L’association des « victimes de l’expulsion arbitraire de l’Algérie » souhaite saisir la justice internationale afin que les victimes soient dédommagées. Alger avait à l’époque chassé près de 45 000 familles marocaines résidant légalement en Algérie. C’était sur fond de différend sur le Sahara occidental.

Tout a débuté à l’aube de la fête de l’Aïd al-Adha, le 18 décembre 1975. Houari Boumediene dirigeait alors l’Algérie et Abdelaziz Bouteflika était son bras droit.

Près de 45 000 familles marocaines vivant légalement en Algérie, ont alors été forcées de quitter le pays en abandonnant tous leurs biens, et de nombreuses familles vivent depuis séparées entre les deux pays.

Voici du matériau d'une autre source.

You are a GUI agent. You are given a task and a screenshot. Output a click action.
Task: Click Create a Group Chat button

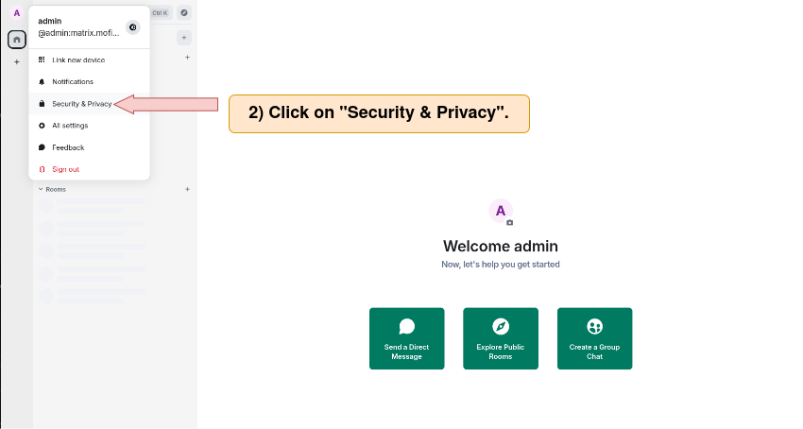coord(594,338)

Cette opération baptisée la « marche noire » a été décidée en réaction à la « marche verte » lancée cette même année 1975 par le roi Hassan II. Cette marche avait abouti au départ des Espagnols du Sahara occidental, que Rabat considère comme le « sud du royaume chérifien », ce qui marqué un tournant décisif dans la lutte pour le Sahara occidental.

L’association marocaine cherche, depuis sa création en 2005, justice et réparation pour ces familles. Cependant, les démarches devant les tribunaux algériens n’ayant à ce jour jamais abouti, l’association songe désormais faire appel aux tribunaux internationaux.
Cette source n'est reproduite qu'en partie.